The whole pyramid structure is called a mipmap. Different levels of
mipmaps are used based on the level of detail (LOD) of a triangle
being rendered. For example, if the triangle is very near to the
viewpoint, lower levels (higher resolutions) of the mipmaps are
used; whereas, if the triangle is farther away from the viewpoint
(hence it appears small on the screen), higher levels of the
mipmaps are used.
[0011] However, these applications have complexity, memory
bandwidth, and compression trade-offs in 3D rendering of video
clips.
SUMMARY OF THE INVENTION
[0012] The present invention provides video coding adapted to
graphics rendering with decoding or frame mipmapping adapted to the
level of detail requested by the rendering.
BRIEF DESCRIPTION OF THE DRAWINGS
[0013] FIGS. 1a-1c illustrate a preferred embodiment codec and
system.
[0014] FIGS. 2a-2g are functional block diagrams for video coding
and computer garphics.
[0015] FIGS. 3a-3b show applications.
[0016] FIGS. 4a-4b illustrate a second preferred embodiment.
[0017] FIGS. 5a-5b illustrate a third preferred embodiment.
[0018] FIG. 6 shows three video clips in a 3D environment.
[0019] FIG. 7 is a heuristic mipmap organization.
[0020] FIGS. 8a-8b show video frame size dependence.
[0021] FIG. 9 shows clipping.
DESCRIPTION OF THE PREFERRED EMBODIMENTS
1. Overview
[0022] Preferred embodiment codecs and methods provide compressed
video coding adapting to computer graphics processing requirements
by the use of scalable INTRA frame coding and mipmap generation
adaptive to the level of detail required. FIG. 1c illustrates an
overall system with frames from up to three video streams rendered
and using preferred embodiment codecs. FIGS. 1a-1b show a codec
with scalable encoding together with decoding and frame mipmapping
adapting to the level of detail requested by the rasterizer.
Clipping and culling information can be used to further limit
decoding to only frames (or portions thereof) required in the
rendering.
[0023] Preferred embodiment systems such as cellphones, PDAs,
notebook computers, etc., perform preferred embodiment methods with
any of several types of hardware: digital signal processors (DSPs),
general purpose programmable processors, application specific
circuits, or systems on a chip (SoC) such as combinations of a DSP
and a RISC processor together with various specialized graphics
accelerators (e.g., FIG. 3a). A stored program in an onboard or
external (flash EEP)ROM or FRAM could implement the signal
processing. Analog-to-digital converters and digital-to-analog
converters can provide coupling to the real world, modulators and
demodulators (plus antennas for air interfaces) can provide
coupling for transmission waveforms, and packetizers can provide
formats for transmission over networks such as the Internet as
illustrated in FIG. 3b.

WHAT THIS EXERCISE ASKS:
[1] Reproduce the patent excerpt from "[0020] FIGS. 8a-8b" up to and including "by the rasterizer.", changing "rasterizer" to "renderer".
[2] Rewrite the paragraph of the patent excerpt that begins "Preferred embodiment systems such as cellphones" as a bulleted list that keeps its main facts.

RECORDS:
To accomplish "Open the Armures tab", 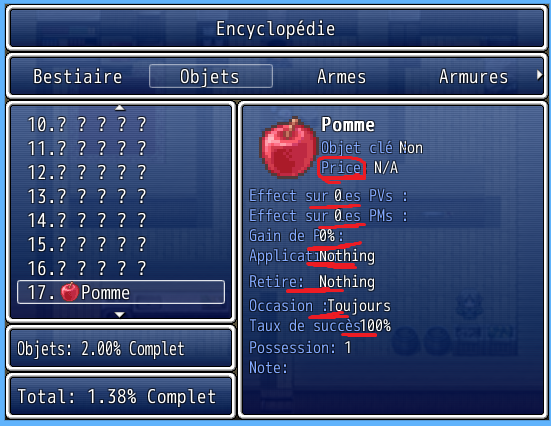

==

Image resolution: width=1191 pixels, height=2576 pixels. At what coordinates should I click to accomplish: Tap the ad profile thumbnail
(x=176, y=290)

RESULTS FOR EACH TASK:
[1]
[0020] FIGS. 8a-8b show video frame size dependence.
[0021] FIG. 9 shows clipping.
DESCRIPTION OF THE PREFERRED EMBODIMENTS
1. Overview
[0022] Preferred embodiment codecs and methods provide compressed
video coding adapting to computer graphics processing requirements
by the use of scalable INTRA frame coding and mipmap generation
adaptive to the level of detail required. FIG. 1c illustrates an
overall system with frames from up to three video streams rendered
and using preferred embodiment codecs. FIGS. 1a-1b show a codec
with scalable encoding together with decoding and frame mipmapping
adapting to the level of detail requested by the renderer.

[2]
- Systems such as cellphones, PDAs, and notebook computers perform the preferred embodiment methods.
- Hardware can be DSPs, general purpose programmable processors, application specific circuits, or systems on a chip (SoC), for example a DSP and a RISC processor with specialized graphics accelerators (FIG. 3a).
- A stored program in onboard or external (flash EEP)ROM or FRAM could implement the signal processing.
- Analog-to-digital and digital-to-analog converters provide coupling to the real world.
- Modulators and demodulators, plus antennas for air interfaces, provide coupling for transmission waveforms.
- Packetizers provide formats for transmission over networks such as the Internet (FIG. 3b).